Brezovec's production is a spectacular and shocking interpretation of the text: this intensive performance, which features Italian canzoni and Macedonian folk songs, also aims to engage the audience, placed in movable containers, pointing them towards the role of the people who failed Timon, denying his kindness, and thus brought about the moral decay of the polis. Brezovec takes on Shakespeare from a distance: everything has already been read, even Shakespeare, yet everything recurs and no moral framework becomes established. The incessantly converging and diverging play of fifteen actors in three languages, charged with unremittingly furious energy and the frenzied rhythm of futility, is subjected to this unprofitable effort. In staging a version of the play in which the protocol of the story is sidestepped, while its semiosis pointedly appearing in inane flashes, Brezovec builds an extraordinary work, employing the method of filigree, intimate collaboration in order to present the audience with an insight into the sickening contemporary aspect of Timon's tragedy. Moreover, Brezovec makes use of a highly original body language, composed of physical touch, hieroglyphs of sighing, sweating, and inner tensions, and the shifts in the dynamics of the actor's centre.
The concept of the production is based on the claustrophobic encounter between the actors and the spectators. In physical terms, their proximity is a theatrical curiosity, even as the direction of their encounters provokes the guaranteed area of distancing. An enticing and uncharted experience is being created, a network of emotions exchanges diffidence for concern, and, once past the initial surprise, a genuine private stage is established, which does not fear monotony.

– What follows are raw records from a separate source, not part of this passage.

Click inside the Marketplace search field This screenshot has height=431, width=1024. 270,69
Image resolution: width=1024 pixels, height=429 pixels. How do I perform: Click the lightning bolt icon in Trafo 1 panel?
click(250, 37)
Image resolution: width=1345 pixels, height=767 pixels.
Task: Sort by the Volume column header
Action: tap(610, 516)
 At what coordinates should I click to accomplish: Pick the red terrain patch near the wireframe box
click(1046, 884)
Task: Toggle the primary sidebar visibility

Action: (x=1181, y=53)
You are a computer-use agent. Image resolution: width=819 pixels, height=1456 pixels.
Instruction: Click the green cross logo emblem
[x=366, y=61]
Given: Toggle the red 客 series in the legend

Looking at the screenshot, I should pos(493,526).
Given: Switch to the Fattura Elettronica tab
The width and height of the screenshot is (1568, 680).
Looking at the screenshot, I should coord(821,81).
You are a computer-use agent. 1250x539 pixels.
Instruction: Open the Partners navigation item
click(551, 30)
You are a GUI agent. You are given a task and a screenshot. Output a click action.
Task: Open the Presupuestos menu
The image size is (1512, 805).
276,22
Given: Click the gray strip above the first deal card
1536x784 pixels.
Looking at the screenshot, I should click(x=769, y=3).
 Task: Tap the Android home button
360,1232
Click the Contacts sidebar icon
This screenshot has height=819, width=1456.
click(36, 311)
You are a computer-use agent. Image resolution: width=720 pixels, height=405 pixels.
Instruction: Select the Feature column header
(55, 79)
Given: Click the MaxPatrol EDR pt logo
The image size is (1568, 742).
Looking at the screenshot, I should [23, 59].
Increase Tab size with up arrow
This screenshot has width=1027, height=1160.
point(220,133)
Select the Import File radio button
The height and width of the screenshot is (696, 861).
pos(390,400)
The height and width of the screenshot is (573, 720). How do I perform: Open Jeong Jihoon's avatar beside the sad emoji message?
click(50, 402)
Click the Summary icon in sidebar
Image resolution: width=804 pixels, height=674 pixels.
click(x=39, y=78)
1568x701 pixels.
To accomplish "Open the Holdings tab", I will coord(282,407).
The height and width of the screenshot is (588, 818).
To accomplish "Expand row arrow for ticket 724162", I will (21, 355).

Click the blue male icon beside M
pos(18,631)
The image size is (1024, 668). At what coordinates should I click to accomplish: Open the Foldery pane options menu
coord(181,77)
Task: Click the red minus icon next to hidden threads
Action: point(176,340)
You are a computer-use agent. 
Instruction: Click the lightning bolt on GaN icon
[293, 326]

The series of visual and dynamic delays leaves slight opportunity for spectatorial reflection, but the images are too precise, almost at the level of Brechtian gestual significance, for the concluding summing up not to be in the offing.
The sound and music recall the idea of the epic theatre, while the use of a banners as practically sole props enables the para-iconoclastic perspective of the central part of the performance. This remarkable and wise production offers fragments of Shakespeare's text on over two hundred cardboards as a modus of economic and financial transaction, as representation of the loss of faith in the immediacy of conversion and the shaken belief in the use of art. Timon of Athens is a new theatre initiative, a carnival of flesh and passion gathered around violated laws, magnificent and gorgeous, an epic opera staging the enormity of our mutual mistrust.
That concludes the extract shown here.